Task directions
Copy word for word the lines from the start of the records through the line that contains "聯(lián)系我們 (70, 131)", both included.

Dataset entries:
★ ★ ★ ★ ★ ★ ★

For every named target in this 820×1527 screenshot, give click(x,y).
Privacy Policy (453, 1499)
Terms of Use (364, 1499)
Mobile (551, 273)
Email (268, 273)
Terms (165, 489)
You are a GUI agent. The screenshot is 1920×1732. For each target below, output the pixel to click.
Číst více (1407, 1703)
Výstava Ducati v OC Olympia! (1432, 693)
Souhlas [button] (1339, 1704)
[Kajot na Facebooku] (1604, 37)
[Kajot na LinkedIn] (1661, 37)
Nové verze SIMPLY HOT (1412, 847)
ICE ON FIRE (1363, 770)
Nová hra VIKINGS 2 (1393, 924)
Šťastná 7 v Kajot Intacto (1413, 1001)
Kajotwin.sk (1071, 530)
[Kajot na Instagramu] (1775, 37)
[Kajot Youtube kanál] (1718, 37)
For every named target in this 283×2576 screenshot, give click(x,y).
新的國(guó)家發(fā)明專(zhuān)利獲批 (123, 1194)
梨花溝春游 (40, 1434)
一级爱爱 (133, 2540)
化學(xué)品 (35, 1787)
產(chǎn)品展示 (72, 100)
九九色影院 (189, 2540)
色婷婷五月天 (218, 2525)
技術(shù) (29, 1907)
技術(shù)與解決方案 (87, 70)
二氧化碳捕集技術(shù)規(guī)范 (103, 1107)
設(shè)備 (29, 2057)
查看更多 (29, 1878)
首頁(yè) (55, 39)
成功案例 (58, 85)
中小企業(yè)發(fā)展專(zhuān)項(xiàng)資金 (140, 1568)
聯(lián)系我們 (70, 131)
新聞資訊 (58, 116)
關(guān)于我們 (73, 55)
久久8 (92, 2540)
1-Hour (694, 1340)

★ ★ ★ ★ ★ ★ ★

Finished task
For every named target in this 820×1527 screenshot, give click(x,y).
Privacy Policy (453, 1499)
Terms of Use (364, 1499)
Mobile (551, 273)
Email (268, 273)
Terms (165, 489)
You are a GUI agent. The screenshot is 1920×1732. For each target below, output the pixel to click.
Číst více (1407, 1703)
Výstava Ducati v OC Olympia! (1432, 693)
Souhlas [button] (1339, 1704)
[Kajot na Facebooku] (1604, 37)
[Kajot na LinkedIn] (1661, 37)
Nové verze SIMPLY HOT (1412, 847)
ICE ON FIRE (1363, 770)
Nová hra VIKINGS 2 (1393, 924)
Šťastná 7 v Kajot Intacto (1413, 1001)
Kajotwin.sk (1071, 530)
[Kajot na Instagramu] (1775, 37)
[Kajot Youtube kanál] (1718, 37)
For every named target in this 283×2576 screenshot, give click(x,y).
新的國(guó)家發(fā)明專(zhuān)利獲批 (123, 1194)
梨花溝春游 (40, 1434)
一级爱爱 (133, 2540)
化學(xué)品 (35, 1787)
產(chǎn)品展示 (72, 100)
九九色影院 (189, 2540)
色婷婷五月天 (218, 2525)
技術(shù) (29, 1907)
技術(shù)與解決方案 (87, 70)
二氧化碳捕集技術(shù)規(guī)范 (103, 1107)
設(shè)備 (29, 2057)
查看更多 (29, 1878)
首頁(yè) (55, 39)
成功案例 (58, 85)
中小企業(yè)發(fā)展專(zhuān)項(xiàng)資金 (140, 1568)
聯(lián)系我們 (70, 131)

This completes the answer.